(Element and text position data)

-- -- --

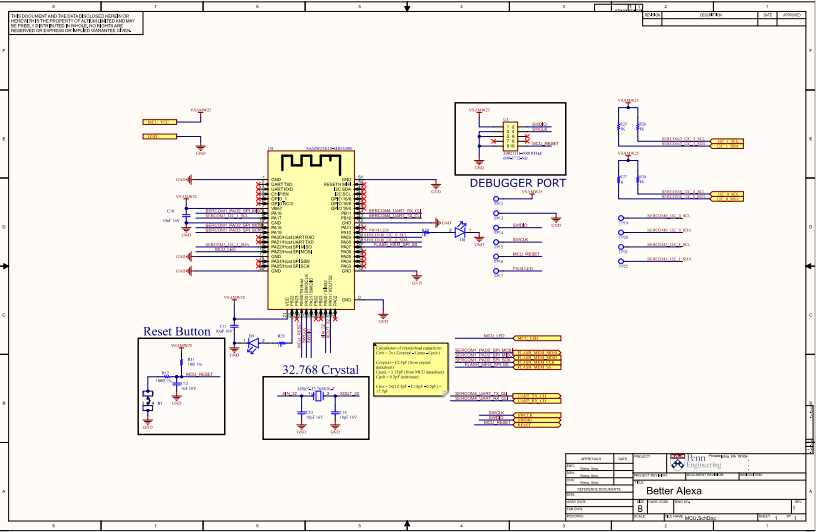Select capacitor C10 near MCU VBAT pin
The image size is (816, 532).
pos(186,215)
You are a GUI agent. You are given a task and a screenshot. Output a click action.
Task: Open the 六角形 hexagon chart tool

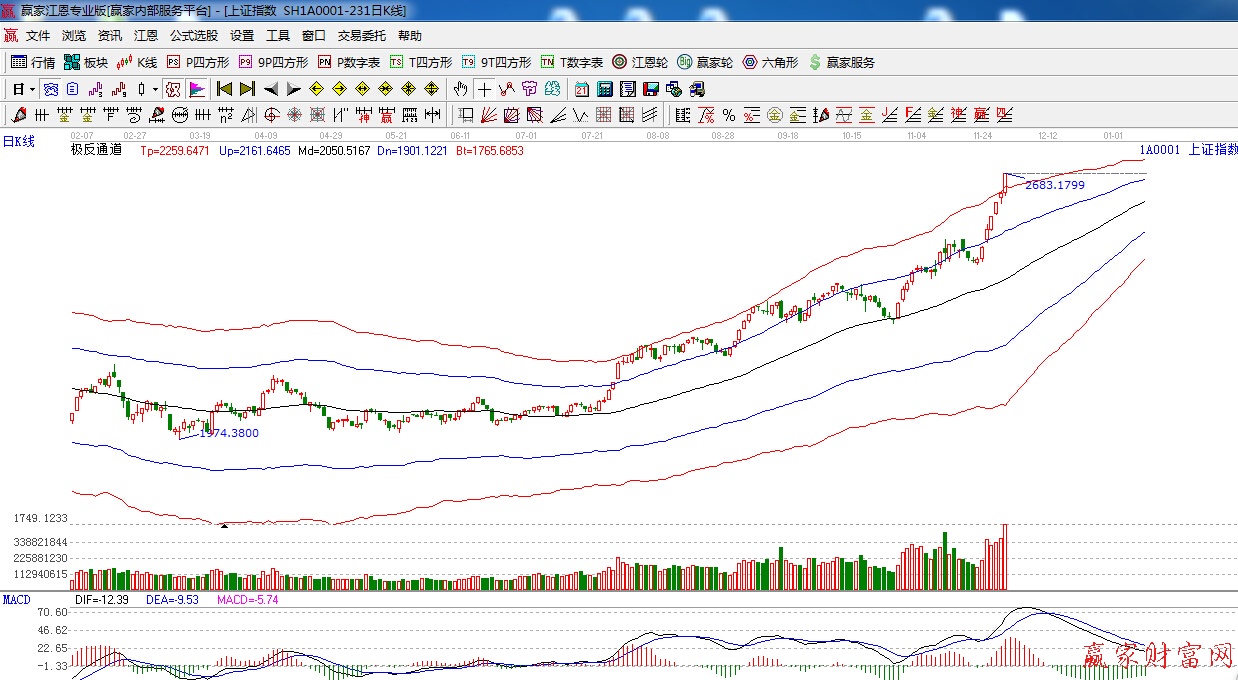coord(770,62)
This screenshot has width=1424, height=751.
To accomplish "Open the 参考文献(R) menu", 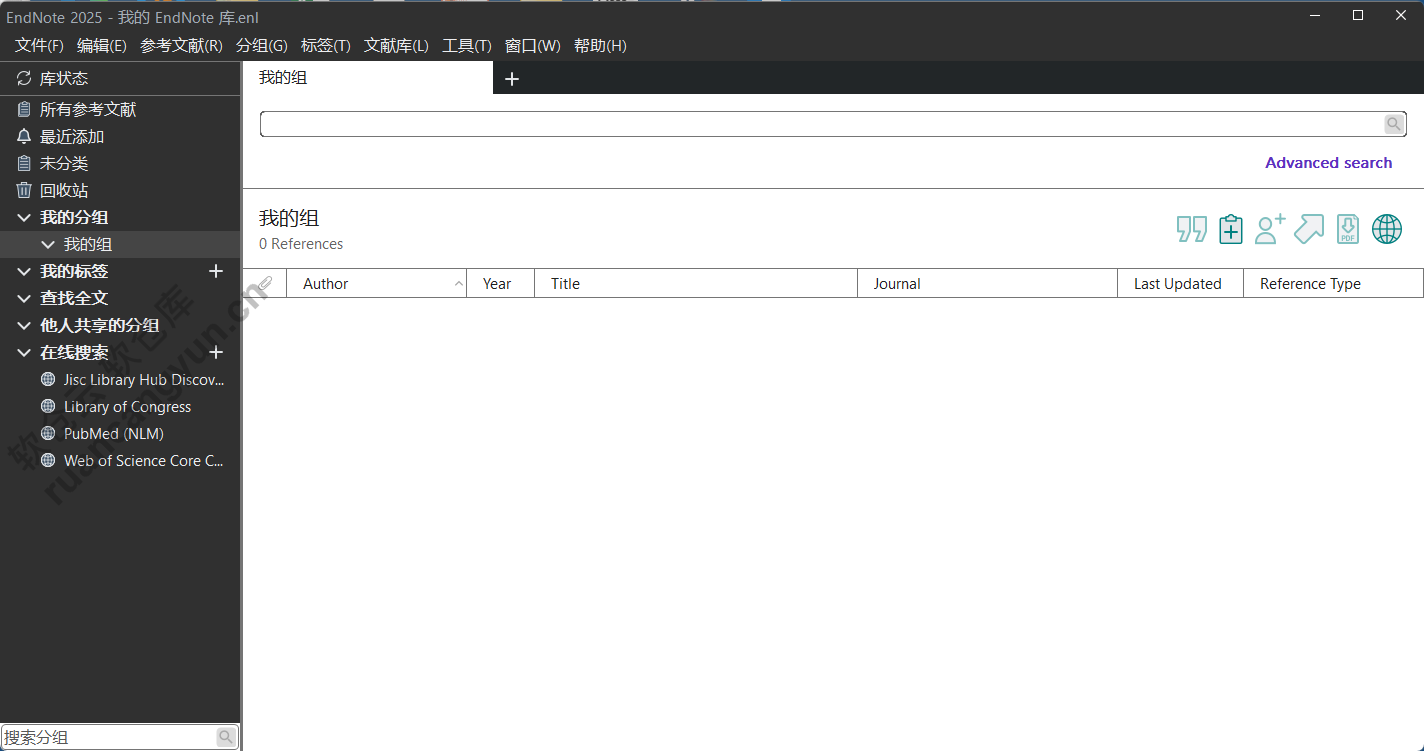I will tap(181, 46).
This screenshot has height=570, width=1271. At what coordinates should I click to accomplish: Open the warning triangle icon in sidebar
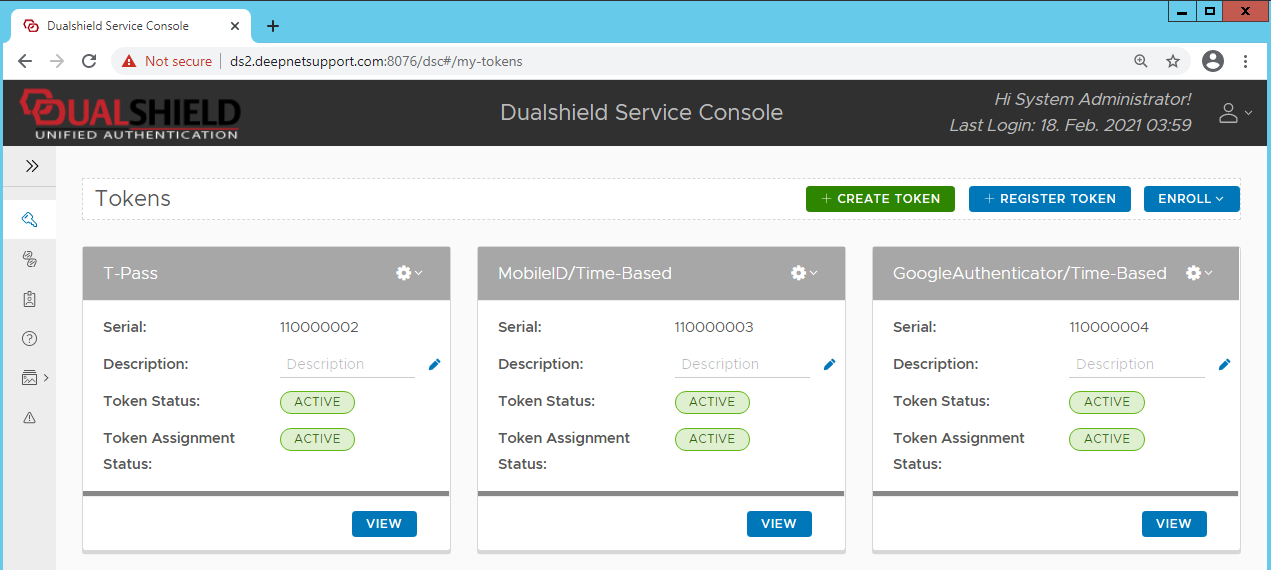click(x=29, y=418)
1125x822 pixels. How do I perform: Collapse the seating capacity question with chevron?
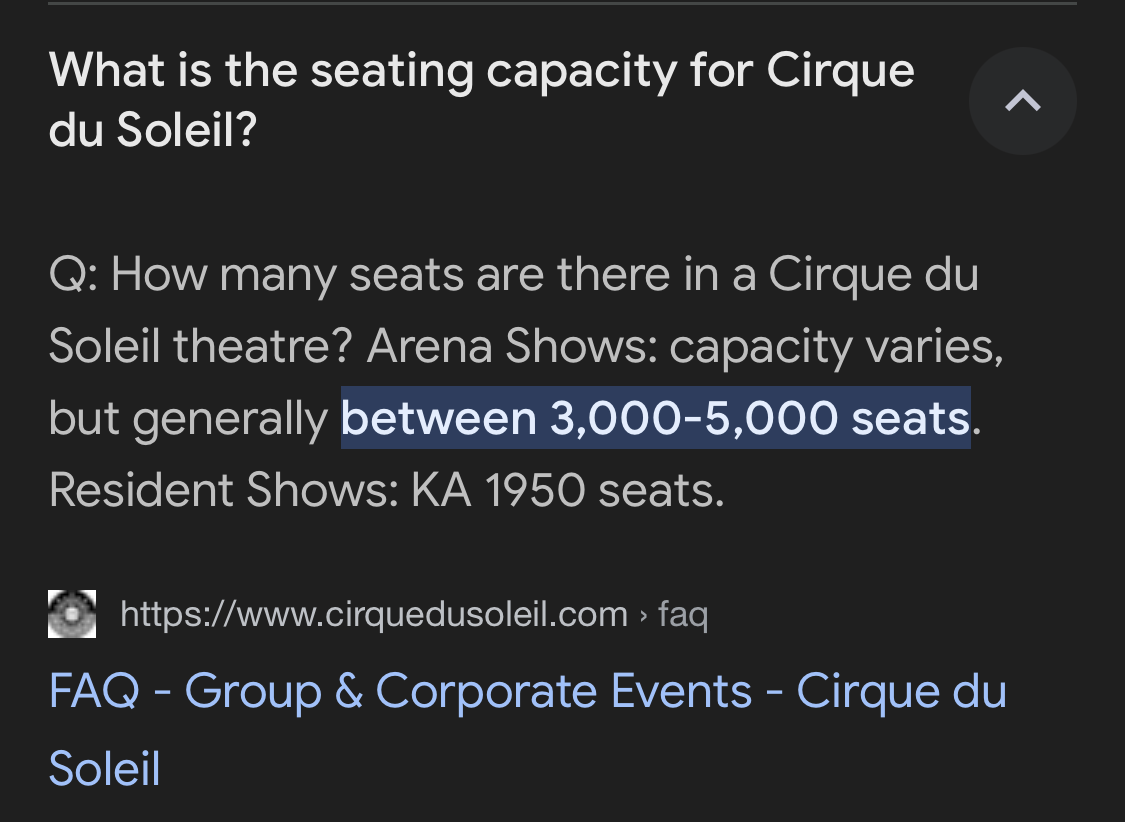coord(1022,100)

-- -- --

* **Written task**
List every line of the records that contains the word "This", matching case exactly.

* **Exercise answer**
This screenshot has width=1424, height=751.
This screenshot has height=570, width=1271. At what coordinates should I click to accomplish: Open the warning triangle icon in sidebar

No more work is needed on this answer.